I have this thing my husband calls my patent-pending salmon maneuver. If I see crowds going one way, I am compelled to go the opposite direction. If you tell me to do something, it’s very likely I won’t. I am in no way a follower. My childhood answer of “Make me” has matured into my frequent adult use of “No.”
I get this rebel/contrarian streak from my mother.
She was feisty, opinionated and sometimes jarringly abrupt. Her favorite defense, “Well, I can say it because it’s the truth!” She once told me she didn’t like my hair short because I have a fat face. She also confessed she never really liked my name, but my father chose it. Thanks, Mom. You would think this would scar, but it makes me laugh. That was Mom; biting yet loving, giving yet self-absorbed, a gloriously imperfect person, one of the true loves of my life.
But she was much braver than I. She would have no issue with telling anyone and everyone what she thought, to their faces, whenever she wanted. I hide behind a keyboard.
Here is one of my favorite Mom stories. I think it illustrates her personality perfectly.
It was an extremely cold winter morning (remember those?) third grade, public school. This would have been the late 1960’s. It was a time when school faculty frequently would admonish girls to be “more ladylike.” On very cold mornings, girls were allowed to wear pants to school, but had to bring a dress or skirt to change into once we arrived. My mom bristled at this ridiculous edict. Her nonsense-tolerance limit finally exploded. She thrust a pair of pants at me. I put them on, then went to grab a skirt. She yanked it out of my hand. “No. Go to school in those pants.”

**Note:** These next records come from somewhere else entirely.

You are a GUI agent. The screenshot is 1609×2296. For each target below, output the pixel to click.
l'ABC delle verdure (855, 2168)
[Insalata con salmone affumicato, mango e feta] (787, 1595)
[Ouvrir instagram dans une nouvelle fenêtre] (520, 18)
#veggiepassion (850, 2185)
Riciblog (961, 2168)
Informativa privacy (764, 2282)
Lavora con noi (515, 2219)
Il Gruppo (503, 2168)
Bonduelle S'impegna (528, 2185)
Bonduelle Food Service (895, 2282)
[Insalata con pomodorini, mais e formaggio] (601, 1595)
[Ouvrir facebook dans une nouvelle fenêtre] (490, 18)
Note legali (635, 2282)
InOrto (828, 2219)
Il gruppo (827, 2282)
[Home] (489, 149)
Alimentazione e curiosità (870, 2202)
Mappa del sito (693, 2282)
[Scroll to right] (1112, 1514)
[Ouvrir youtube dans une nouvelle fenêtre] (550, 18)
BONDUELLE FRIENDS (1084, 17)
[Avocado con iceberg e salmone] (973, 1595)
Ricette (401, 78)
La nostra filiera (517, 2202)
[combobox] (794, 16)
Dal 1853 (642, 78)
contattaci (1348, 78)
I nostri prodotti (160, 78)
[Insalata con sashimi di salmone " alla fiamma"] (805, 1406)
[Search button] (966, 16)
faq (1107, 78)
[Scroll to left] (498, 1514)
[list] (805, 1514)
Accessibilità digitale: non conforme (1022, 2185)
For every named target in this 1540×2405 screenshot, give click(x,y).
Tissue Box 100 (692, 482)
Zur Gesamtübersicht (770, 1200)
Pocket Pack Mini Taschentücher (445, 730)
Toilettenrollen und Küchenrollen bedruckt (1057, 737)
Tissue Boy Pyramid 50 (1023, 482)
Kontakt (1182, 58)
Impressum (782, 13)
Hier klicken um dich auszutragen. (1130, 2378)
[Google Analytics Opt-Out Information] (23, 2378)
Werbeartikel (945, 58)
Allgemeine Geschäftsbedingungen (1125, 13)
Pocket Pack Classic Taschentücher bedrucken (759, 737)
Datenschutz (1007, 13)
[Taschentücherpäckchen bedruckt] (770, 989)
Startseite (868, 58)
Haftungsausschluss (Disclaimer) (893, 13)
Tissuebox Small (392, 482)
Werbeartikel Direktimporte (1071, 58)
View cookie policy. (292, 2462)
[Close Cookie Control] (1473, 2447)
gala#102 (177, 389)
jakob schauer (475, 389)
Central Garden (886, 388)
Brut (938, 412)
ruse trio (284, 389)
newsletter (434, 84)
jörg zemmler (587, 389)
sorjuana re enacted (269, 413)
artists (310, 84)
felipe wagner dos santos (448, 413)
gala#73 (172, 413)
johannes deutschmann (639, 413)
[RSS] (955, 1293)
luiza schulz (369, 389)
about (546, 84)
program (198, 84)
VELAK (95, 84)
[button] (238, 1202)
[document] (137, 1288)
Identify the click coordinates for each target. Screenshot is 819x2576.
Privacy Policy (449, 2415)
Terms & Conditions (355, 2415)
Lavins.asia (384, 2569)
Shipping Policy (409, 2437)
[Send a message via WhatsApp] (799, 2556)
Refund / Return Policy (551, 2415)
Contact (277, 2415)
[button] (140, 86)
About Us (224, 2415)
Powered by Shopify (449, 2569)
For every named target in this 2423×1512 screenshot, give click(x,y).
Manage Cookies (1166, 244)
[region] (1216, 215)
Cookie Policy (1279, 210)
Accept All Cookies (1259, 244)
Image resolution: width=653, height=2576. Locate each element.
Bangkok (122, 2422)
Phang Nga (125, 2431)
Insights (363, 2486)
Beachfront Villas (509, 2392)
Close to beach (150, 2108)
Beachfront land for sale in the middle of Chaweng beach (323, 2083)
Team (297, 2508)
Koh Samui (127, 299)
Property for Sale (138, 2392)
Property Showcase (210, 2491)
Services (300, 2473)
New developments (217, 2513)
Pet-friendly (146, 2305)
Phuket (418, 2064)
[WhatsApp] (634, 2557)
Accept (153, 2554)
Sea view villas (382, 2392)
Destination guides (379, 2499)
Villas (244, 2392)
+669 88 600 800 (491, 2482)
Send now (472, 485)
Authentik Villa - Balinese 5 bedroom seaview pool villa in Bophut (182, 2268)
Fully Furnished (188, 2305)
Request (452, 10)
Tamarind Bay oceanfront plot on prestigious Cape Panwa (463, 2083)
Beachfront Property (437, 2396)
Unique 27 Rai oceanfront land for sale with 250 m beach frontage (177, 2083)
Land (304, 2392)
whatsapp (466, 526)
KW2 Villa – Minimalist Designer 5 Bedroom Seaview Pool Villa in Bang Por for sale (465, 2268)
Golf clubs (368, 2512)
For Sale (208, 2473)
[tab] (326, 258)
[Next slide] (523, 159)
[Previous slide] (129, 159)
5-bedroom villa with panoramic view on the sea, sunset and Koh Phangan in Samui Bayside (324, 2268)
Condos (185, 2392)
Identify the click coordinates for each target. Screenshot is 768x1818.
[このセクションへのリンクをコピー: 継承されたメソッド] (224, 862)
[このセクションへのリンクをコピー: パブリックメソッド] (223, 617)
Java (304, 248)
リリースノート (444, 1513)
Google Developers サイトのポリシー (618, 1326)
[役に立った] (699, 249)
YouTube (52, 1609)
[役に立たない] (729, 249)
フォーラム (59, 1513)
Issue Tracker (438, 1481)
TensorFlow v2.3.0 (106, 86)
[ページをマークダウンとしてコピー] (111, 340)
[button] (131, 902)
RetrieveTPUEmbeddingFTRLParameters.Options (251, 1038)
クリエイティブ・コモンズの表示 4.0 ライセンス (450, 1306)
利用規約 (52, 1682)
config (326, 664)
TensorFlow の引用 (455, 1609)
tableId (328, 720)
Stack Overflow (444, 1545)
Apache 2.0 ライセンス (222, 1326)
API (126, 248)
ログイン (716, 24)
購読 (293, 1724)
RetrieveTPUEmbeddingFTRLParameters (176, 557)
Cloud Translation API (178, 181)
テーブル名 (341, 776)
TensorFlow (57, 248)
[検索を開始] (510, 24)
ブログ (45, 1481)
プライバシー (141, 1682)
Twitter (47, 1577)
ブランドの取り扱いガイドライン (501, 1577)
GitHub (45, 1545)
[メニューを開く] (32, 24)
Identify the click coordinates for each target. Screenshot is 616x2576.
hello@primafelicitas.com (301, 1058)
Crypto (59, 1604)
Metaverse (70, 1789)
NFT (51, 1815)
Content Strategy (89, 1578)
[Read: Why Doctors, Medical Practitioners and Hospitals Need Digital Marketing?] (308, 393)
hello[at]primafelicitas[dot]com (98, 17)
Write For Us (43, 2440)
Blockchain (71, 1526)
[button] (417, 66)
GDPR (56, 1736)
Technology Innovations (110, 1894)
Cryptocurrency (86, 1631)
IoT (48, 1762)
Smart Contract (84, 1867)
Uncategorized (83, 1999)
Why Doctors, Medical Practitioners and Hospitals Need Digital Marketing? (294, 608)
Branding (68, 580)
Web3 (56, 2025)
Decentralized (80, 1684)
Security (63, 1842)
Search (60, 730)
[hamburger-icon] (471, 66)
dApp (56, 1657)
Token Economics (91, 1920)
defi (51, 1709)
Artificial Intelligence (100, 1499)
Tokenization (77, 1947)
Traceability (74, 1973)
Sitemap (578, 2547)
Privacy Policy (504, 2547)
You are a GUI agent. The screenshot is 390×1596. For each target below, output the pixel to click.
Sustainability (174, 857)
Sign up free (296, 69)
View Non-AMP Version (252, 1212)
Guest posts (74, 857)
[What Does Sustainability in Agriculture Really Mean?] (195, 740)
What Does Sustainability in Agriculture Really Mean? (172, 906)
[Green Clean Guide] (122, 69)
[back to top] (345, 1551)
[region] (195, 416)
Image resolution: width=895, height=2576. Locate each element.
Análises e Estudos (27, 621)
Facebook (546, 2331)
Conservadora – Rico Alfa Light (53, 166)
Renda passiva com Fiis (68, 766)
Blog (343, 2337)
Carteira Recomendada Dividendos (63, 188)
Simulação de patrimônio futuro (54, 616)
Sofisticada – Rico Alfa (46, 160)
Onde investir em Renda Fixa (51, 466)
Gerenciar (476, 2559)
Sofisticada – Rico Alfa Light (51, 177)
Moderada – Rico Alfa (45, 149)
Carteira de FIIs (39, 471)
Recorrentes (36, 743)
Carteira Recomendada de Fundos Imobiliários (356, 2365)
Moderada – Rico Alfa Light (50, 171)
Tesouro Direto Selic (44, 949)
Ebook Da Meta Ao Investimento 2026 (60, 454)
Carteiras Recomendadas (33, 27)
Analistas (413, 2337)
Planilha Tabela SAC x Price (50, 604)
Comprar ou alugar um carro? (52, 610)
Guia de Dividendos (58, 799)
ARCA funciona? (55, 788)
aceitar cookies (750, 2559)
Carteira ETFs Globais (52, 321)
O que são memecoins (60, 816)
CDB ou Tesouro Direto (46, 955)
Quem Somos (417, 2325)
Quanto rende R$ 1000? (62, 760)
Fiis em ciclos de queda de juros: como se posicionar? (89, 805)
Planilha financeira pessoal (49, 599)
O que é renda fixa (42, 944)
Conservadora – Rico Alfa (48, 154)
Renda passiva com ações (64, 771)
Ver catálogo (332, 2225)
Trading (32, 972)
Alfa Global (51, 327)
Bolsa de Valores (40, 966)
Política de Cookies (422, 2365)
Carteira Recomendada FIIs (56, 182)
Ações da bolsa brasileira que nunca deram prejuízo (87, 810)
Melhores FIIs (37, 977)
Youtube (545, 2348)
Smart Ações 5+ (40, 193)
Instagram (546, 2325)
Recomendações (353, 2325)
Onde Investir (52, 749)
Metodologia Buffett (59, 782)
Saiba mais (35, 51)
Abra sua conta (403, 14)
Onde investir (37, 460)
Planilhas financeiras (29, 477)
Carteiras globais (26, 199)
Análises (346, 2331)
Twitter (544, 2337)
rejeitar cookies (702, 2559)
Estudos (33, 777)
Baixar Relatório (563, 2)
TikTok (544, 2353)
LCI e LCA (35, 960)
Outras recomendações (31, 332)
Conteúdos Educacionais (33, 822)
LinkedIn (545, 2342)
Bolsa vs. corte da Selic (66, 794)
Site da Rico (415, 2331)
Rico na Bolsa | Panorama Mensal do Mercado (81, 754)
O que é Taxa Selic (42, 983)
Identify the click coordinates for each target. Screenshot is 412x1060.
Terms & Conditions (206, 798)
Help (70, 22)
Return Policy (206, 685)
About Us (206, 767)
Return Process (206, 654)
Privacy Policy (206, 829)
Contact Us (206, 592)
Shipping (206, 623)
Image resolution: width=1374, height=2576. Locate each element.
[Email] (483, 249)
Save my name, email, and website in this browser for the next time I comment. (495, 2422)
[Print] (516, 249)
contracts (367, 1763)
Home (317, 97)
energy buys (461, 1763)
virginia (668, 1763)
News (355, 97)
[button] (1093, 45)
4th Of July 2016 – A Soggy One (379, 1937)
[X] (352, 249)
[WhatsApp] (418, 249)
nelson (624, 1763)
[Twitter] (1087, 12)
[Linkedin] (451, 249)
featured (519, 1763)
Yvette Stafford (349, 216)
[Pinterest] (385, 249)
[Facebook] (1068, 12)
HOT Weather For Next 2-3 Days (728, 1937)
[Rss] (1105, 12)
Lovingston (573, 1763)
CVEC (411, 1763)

I begged her not to make an example of me. “I’ll be sent to the principal’s office!”
“Good, have him call me. I think we have some things to discuss.”
It went as expected. My teacher told me to go change into my girl wear. I didn’t have any. I went to the principal’s office. He asked me what excuse I had. I could only answer, “My mother.”
Three days later a letter was sent to all parents alerting them to changes in the school dress code. Girls now were allowed to wear pants at school when the morning temperature was below X degrees.
As I grew older, I noticed a few other things. Her life did not revolve around her children. Of course she loved us and cared for us, but her husband was her first priority. Looking back, I don’t see this as a bad thing, theirs was an epic love story I hope to emulate with my husband.
She also didn’t parent quite the same way as other moms. We didn’t really get “grounded” or punished often. She simply allowed us to suffer the consequences of our actions, and didn’t swoop in to smooth things over for us. I remember skipping an afternoon class in high school and arriving home when I thought Mom would still be out. She wasn’t. She said, “When the school calls, I’m going to tell them you are skipping class,” and walked out of the room.
Looking back, she was an excellent parent. All she had to say was “I’m so disappointed in you” to get us to rethink and make different choices.
She also was vivacious and fun-loving. She collected friends like flowers, loved a good joke, practical or otherwise, and once froze over our driveway so we could have our own ice-skating rink.
I think she was a bit disappointed she never became a true entertainer. She sang and performed in local groups, but I think, in her heart of hearts, she wanted to be a star, perhaps a natural off-shoot of her rather severe case of only-child syndrome. She was a bit of a stage mother to me, which caused more than a pinch of friction with a daughter who didn’t really want to be on stage.
I remember looking up at her funeral and seeing so many people truly touched by her life, smiling through tears. What a wonderful legacy to be so loved, and a testament to a life well-lived.
I think she would be glad to know she is remembered, a star in her own way. She died two years ago, on 3/14/15. Even a non-math person like me appreciates the infinite irony of pi. She was a force of nature, and I think the death date may just have been her choice, a very Mom-like, unforgettable last curtain call.